1. A vector similarity optimization method for sentences containing proper nouns comprises the following steps:

step 1: arranging a product specification of an industry or a manufacturer and corpora of professional vocabularies of the industry or the manufacturer contained in the existing consultation problems of the user;

step 2: inputting the sorted linguistic data into an open source word vector algorithm model, and setting related parameters such as vector dimension, training window size, learning rate and the like to obtain a professional field word vector model _ pro;

and step 3: acquiring knowledge points of an industry or manufacturer knowledge base, and preprocessing an original text;

and 4, step 4: inquiring word vectors of all words from the preprocessed knowledge points through a professional word vector model _ pro, and adding the word vectors of all the words to obtain a sentence vector a11 under the professional model;

and 5: inquiring word vectors of all words from the preprocessed knowledge points through a general field word vector model _ gen, and adding the word vectors of all the words to obtain a sentence vector a21 under the general model;

step 6: repeating the steps 3, 4 and 5 to obtain sentence vectors under the professional models of all knowledge points, namely a professional word vector set A1, and sentence vectors under the general models, namely a general word vector set A2;

and 7: acquiring user consultation content to be processed, and preprocessing an original text;

and 8: inquiring the word vectors of all words from the knowledge points after the pre-processing of the user consultation contents through a professional word vector model _ pro, and adding the word vectors of all words to obtain a sentence vector b1 under the professional model;

and step 9: calculating the similarity between b1 and all vectors in a vector set A1 to obtain the most similar n knowledge sets C and the corresponding similarity P1[ P10, P12 … P1n ];

step 10: inquiring the word vectors of all words from the knowledge points after the user consultation contents are preprocessed through a professional word vector model _ gen, and adding the word vectors of all the words to obtain a sentence vector b2 under the professional model;

step 11: obtaining sentence vectors in a vector set A2 corresponding to the most similar n knowledge points calculated in the step 9;

step 12: respectively calculating the similarity between b2 and the n sentence vectors in the step 11 to obtain the similarity P2[ P20, P22, … and P2n ];

2. The method of claim 1, wherein the preprocessing comprises segmenting words to obtain words, and deactivating words to remove unimportant words.

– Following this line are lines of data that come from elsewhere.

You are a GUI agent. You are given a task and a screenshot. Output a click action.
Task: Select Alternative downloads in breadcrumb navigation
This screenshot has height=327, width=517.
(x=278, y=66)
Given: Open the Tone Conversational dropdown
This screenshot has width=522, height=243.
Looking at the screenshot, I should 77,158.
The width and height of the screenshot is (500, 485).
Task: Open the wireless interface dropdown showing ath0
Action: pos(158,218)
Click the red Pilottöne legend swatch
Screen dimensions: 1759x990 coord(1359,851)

3. The method as claimed in claim 1, wherein the parameters in step 2 are dynamically set according to the corpus size and the computation power requirement of the domain.

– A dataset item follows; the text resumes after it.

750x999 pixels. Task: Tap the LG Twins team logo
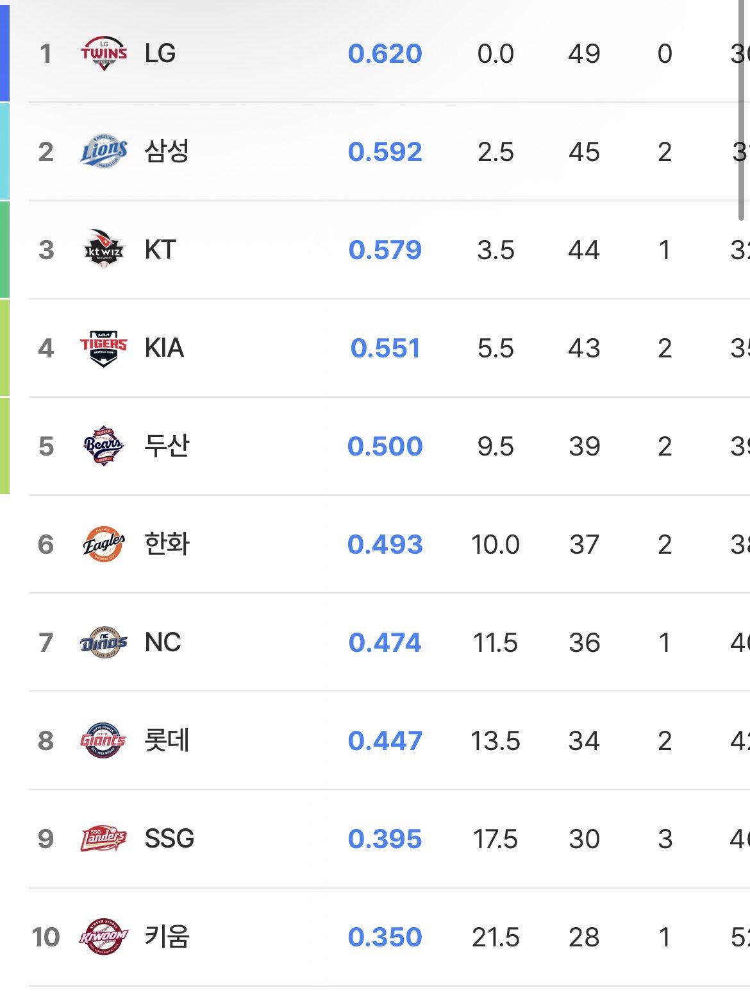(104, 53)
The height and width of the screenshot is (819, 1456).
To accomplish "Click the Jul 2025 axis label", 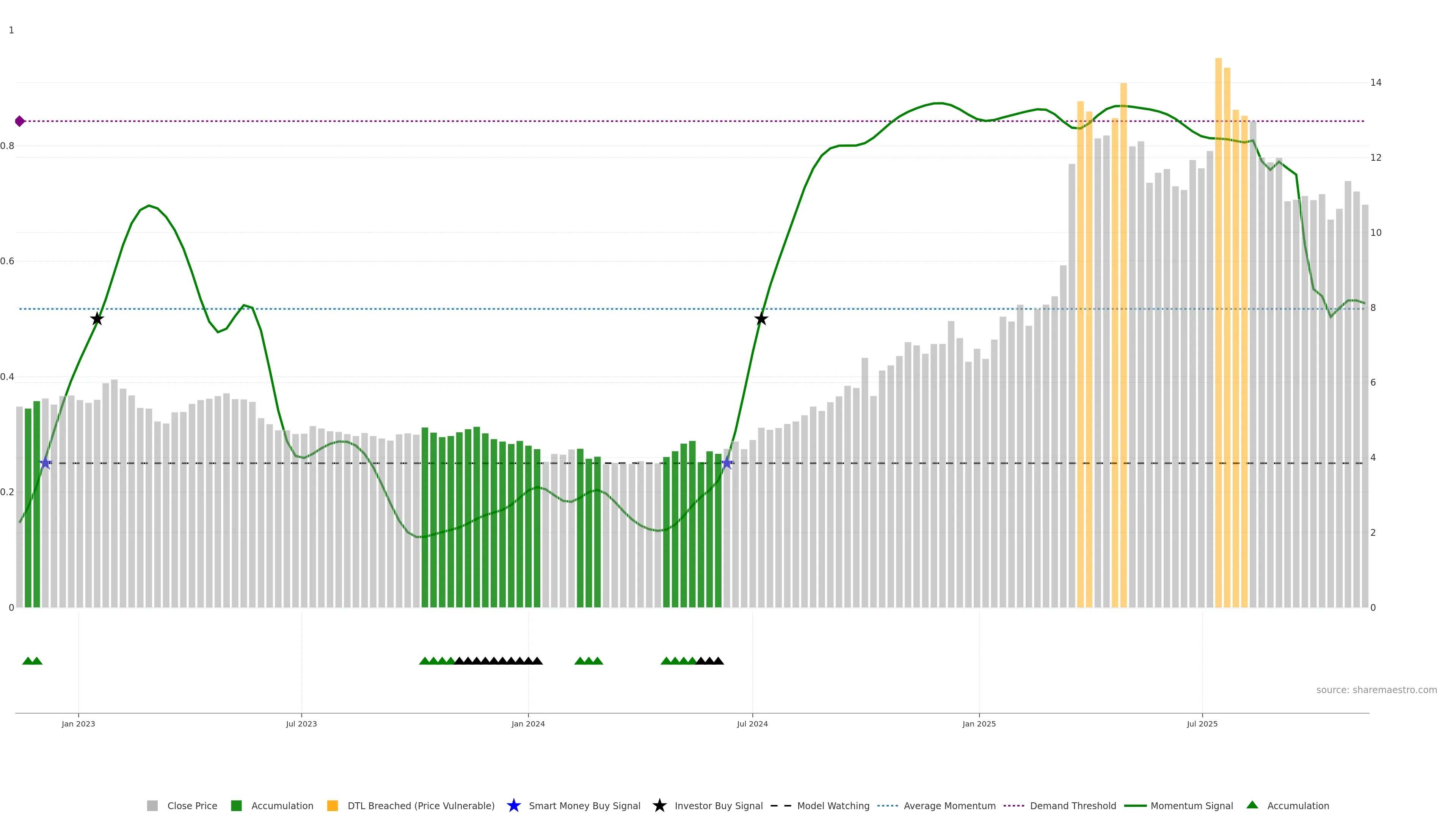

4. The method of claim 1, wherein the value of n is determined according to the scale of the actual knowledge base.

5. A sentence vector similarity optimization device containing proper nouns, characterized in that the device comprises a memory and a processor, wherein the memory stores instructions for enabling the processor to execute the sentence vector similarity optimization method containing proper nouns according to any one of claims 1 to 4.

6. A machine-readable storage medium having stored thereon instructions for enabling a machine to execute the proper noun-containing sentence vector similarity optimization method according to any one of claims 1-4.